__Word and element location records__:
## BEGIN

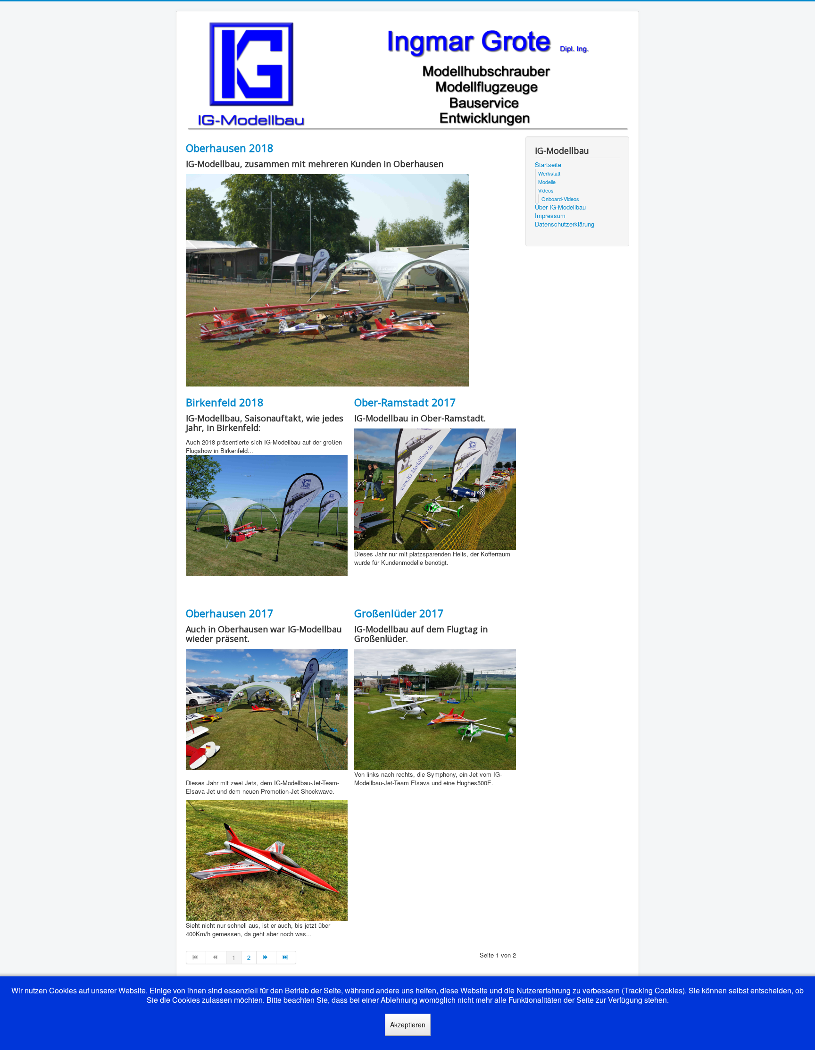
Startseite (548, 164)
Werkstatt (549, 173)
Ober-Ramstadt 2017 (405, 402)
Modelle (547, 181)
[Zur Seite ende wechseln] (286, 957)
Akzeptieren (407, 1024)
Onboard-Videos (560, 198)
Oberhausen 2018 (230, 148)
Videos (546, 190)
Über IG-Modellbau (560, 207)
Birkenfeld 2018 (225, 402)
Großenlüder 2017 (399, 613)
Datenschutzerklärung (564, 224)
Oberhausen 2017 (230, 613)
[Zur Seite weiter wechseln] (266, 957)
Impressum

## END
## BEGIN

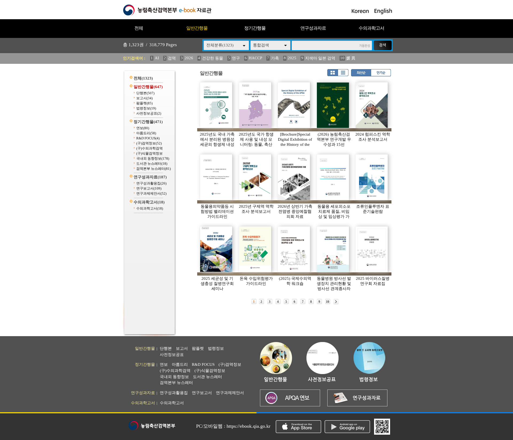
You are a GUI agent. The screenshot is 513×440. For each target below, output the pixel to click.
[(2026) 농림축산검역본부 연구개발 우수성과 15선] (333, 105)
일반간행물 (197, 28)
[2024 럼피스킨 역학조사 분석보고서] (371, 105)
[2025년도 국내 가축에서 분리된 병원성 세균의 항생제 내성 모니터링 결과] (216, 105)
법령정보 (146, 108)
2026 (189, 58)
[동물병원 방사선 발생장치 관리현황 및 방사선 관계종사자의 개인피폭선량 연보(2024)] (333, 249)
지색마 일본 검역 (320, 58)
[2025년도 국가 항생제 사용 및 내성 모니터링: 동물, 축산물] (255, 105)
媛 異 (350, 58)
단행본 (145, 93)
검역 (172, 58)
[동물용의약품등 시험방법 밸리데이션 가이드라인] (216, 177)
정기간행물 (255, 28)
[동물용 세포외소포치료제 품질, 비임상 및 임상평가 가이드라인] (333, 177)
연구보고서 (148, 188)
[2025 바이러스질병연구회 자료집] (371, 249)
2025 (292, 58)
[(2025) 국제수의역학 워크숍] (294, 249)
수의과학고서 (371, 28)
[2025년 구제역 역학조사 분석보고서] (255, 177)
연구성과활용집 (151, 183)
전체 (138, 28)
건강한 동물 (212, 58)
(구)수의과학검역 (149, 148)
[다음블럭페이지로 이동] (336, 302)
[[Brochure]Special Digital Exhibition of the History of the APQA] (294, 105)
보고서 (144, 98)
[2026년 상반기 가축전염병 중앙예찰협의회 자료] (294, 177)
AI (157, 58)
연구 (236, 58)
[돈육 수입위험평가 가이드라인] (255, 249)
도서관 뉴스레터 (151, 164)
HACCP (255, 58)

## END
## BEGIN

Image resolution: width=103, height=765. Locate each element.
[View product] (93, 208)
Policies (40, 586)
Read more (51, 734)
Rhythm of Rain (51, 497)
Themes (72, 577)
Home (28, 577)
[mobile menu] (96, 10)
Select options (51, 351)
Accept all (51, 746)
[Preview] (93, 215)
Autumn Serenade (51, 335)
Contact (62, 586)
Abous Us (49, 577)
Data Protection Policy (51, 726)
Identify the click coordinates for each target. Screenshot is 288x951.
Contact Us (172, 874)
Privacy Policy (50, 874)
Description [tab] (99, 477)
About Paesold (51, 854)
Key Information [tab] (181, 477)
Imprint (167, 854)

## END

__EXERCISE GOAL__:
Write out everything from the line containing "Autumn Serenade (51, 335)" down to the line containing "Imprint (167, 854)" in the material above, swapping "Policy" for "Statement" and leaving all else unchanged.

__SOLUTION TO THIS PROBLEM__:
Autumn Serenade (51, 335)
Contact (62, 586)
Abous Us (49, 577)
Data Protection Statement (51, 726)
Identify the click coordinates for each target. Screenshot is 288x951.
Contact Us (172, 874)
Privacy Statement (50, 874)
Description [tab] (99, 477)
About Paesold (51, 854)
Key Information [tab] (181, 477)
Imprint (167, 854)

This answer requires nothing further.